Extracted records

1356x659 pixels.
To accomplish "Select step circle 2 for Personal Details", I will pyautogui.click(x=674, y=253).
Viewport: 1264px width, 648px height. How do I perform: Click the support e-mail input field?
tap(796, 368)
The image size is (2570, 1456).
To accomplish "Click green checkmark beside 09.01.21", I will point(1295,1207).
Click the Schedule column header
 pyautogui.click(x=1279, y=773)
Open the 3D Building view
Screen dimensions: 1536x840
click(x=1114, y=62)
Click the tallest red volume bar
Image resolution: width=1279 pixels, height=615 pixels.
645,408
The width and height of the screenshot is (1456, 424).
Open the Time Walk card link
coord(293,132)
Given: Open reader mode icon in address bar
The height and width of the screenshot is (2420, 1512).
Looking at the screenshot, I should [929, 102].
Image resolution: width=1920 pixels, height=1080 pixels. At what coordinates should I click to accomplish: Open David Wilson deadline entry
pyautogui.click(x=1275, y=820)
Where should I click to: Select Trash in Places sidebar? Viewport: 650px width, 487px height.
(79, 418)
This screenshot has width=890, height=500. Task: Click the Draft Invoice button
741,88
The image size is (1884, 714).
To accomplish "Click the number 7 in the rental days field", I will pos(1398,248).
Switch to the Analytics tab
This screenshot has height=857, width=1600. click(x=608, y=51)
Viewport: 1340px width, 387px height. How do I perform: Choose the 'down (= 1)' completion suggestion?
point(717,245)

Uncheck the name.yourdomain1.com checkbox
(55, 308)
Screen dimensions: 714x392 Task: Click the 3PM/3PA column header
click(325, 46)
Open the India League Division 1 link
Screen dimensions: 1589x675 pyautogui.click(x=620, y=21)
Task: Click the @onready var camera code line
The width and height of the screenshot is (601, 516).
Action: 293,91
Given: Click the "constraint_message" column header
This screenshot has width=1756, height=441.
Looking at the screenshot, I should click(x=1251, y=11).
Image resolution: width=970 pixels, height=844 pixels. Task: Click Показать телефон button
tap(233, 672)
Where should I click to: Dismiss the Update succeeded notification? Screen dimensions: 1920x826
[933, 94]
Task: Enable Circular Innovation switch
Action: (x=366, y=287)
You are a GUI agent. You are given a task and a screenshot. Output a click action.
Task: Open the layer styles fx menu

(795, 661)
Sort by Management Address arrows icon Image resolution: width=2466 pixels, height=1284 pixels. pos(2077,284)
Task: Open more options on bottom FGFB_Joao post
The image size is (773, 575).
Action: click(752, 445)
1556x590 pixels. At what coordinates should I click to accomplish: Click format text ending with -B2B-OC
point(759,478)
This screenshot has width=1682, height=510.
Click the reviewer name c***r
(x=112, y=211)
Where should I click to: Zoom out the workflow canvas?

**Stated problem:** Copy the records from the line containing "You are a GUI" through the line containing "point(759,478)", keeping every request line unchanged. Multiply each click coordinate in the answers by 0.75 and round to a whole number, with halves going up.

**Response for this exercise:**
You are a GUI agent. You are given a task and a screenshot. Output a click action.
Task: Open the layer styles fx menu

(596, 496)
Sort by Management Address arrows icon Image resolution: width=2466 pixels, height=1284 pixels. pos(1558,213)
Task: Open more options on bottom FGFB_Joao post
The image size is (773, 575).
Action: click(564, 334)
1556x590 pixels. At what coordinates should I click to accomplish: Click format text ending with -B2B-OC
point(569,359)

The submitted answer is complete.